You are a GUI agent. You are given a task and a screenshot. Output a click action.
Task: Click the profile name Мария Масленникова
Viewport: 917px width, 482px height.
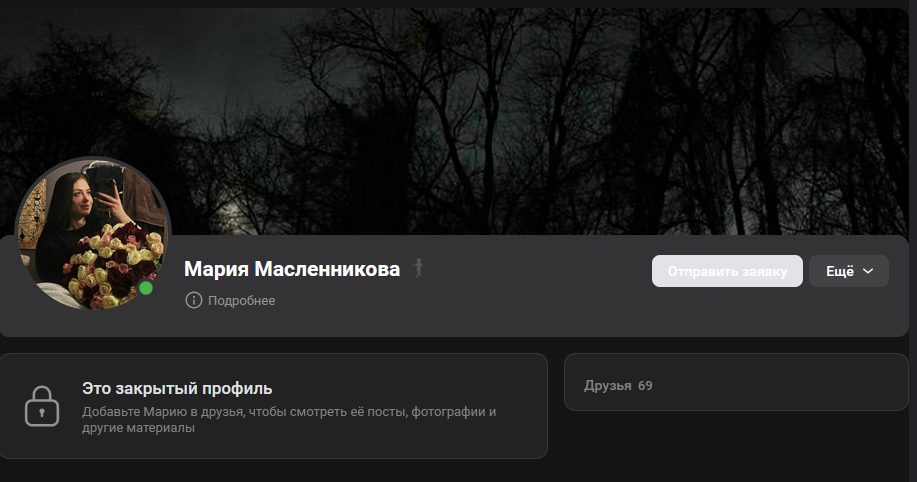pyautogui.click(x=292, y=269)
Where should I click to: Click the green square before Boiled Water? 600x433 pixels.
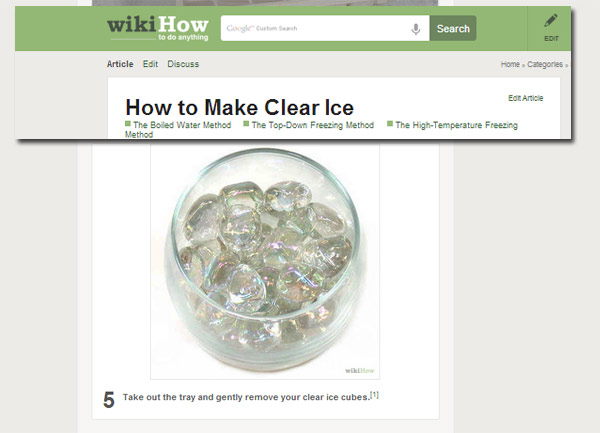coord(128,124)
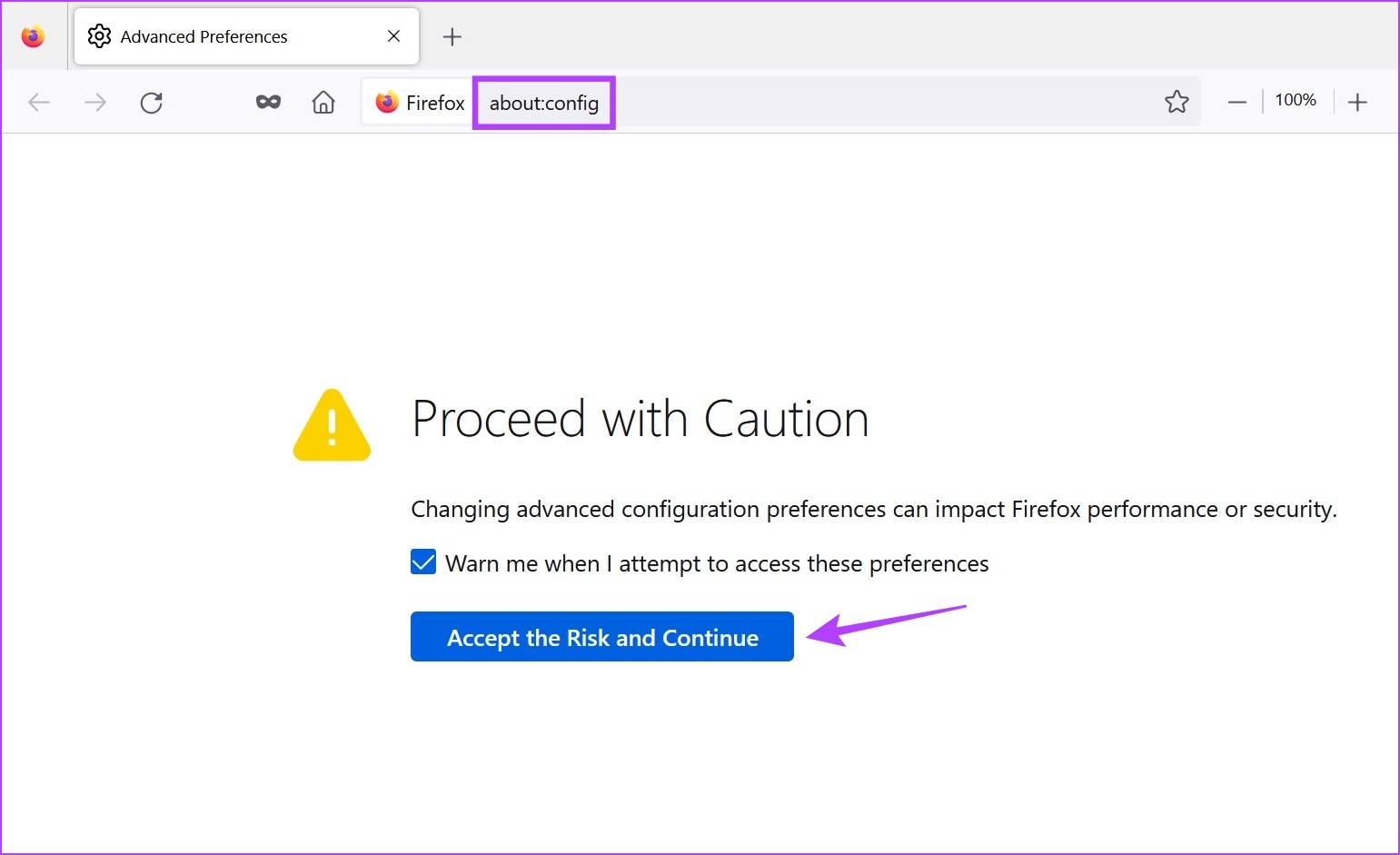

> _Problem requirements_
Each entry above should be copied exactly. The pictures should not.

> _Output of the task_
You are a GUI agent. You are given a task and a screenshot. Output a click action.
Task: Click the profile name Мария Масленникова
Viewport: 917px width, 482px height.
pyautogui.click(x=292, y=269)
Where should I click to: Click the green square before Boiled Water? 600x433 pixels.
coord(128,124)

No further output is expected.